Prototyping: It is “thinking with your hands”. The goal of prototyping is not to create a working model. It is not to get validation but to seek feedback. It is to give form to an idea to learn about its strengths & weaknesses and to identify new direction for the next generation of more detailed, more refined prototypes. A successful prototype is not one that works flawlessly; it is one that teaches us something- about our objectives, our processes , and ourselves.
Design of experiences: An experience makes connections to emotions. We now live in an “experience Economy” in which people shift from passive consumption to active participation. The best experiences are not scripted but delivered on the spot by the providers. Implementation is everything. An experience must be finely crafted and precision- engineered.
“Once our basic needs are met, we look for meaningful and emotionally satisfying experiences” -Daniel Pink
Spreading the message: One of the many problems impacting the healthcare system today is “adherence”. In the words of Surgeon General c. Edward koop, “Pills don’t work if people don’t take them”. There are three self-reinforcing phases of medical treatment.

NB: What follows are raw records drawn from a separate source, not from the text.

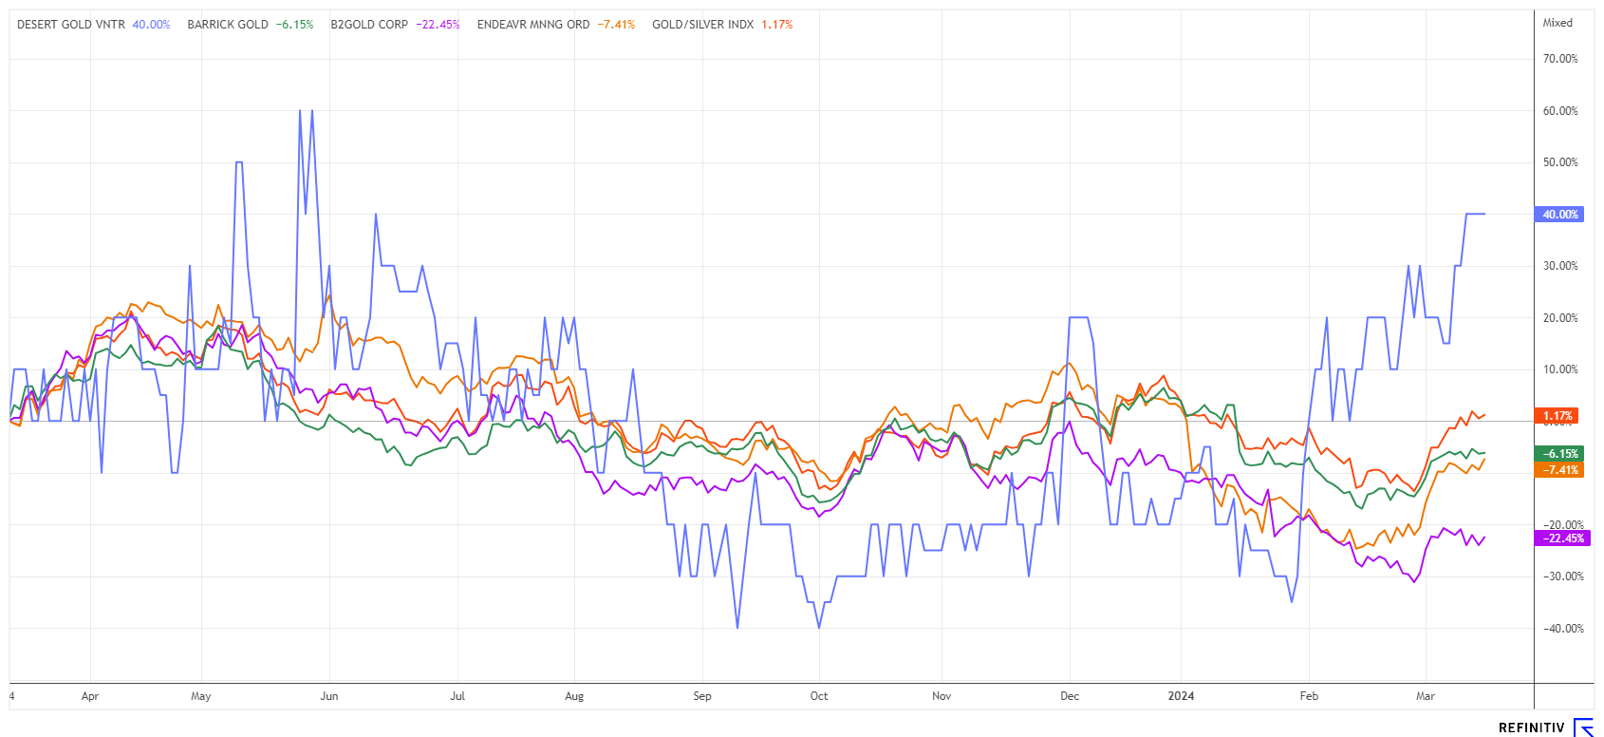Click the REFINITIV brand text

[1531, 728]
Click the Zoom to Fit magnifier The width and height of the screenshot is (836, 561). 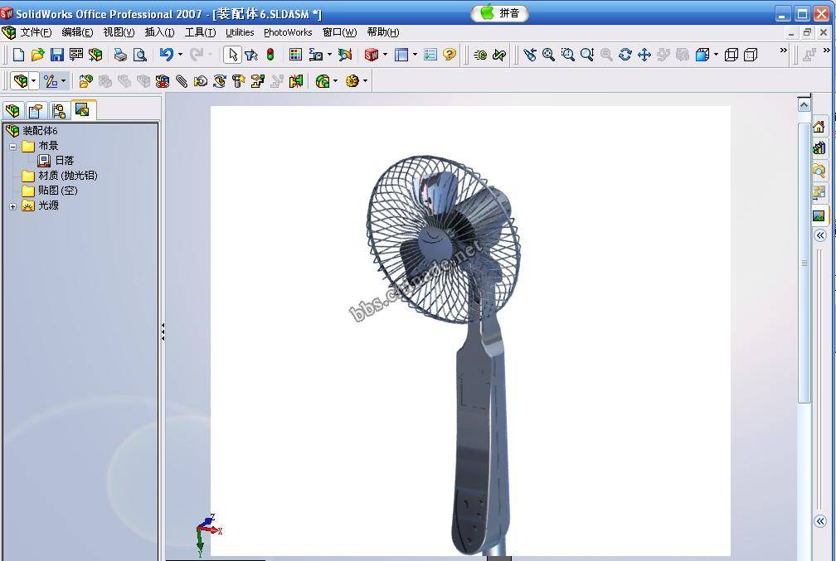pos(548,55)
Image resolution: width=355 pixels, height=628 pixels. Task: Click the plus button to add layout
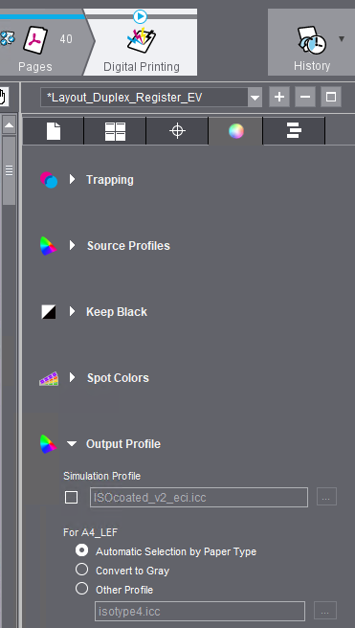click(x=279, y=97)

First, the patient must understand his or her condition, then accept the need for treatment, and finally take action. Designing with time means thinking of people as living, growing, thinking organisms who can help write?their own stories.
Applying Design thinking: It changes the way the problem is defined. The design brief of the past may have called for “Comfortable seating in the waiting room” or “Storage unit for patient property “ to “ How might we create zones of privacy in public areas ?” or “ How might we accommodate the different spatial requirements of patients, visitors and medical staff in hospital recovery room?” It’s just the matter of how you think. If an organisation does a better job of understanding its customers, it will do a better job of satisfying their needs.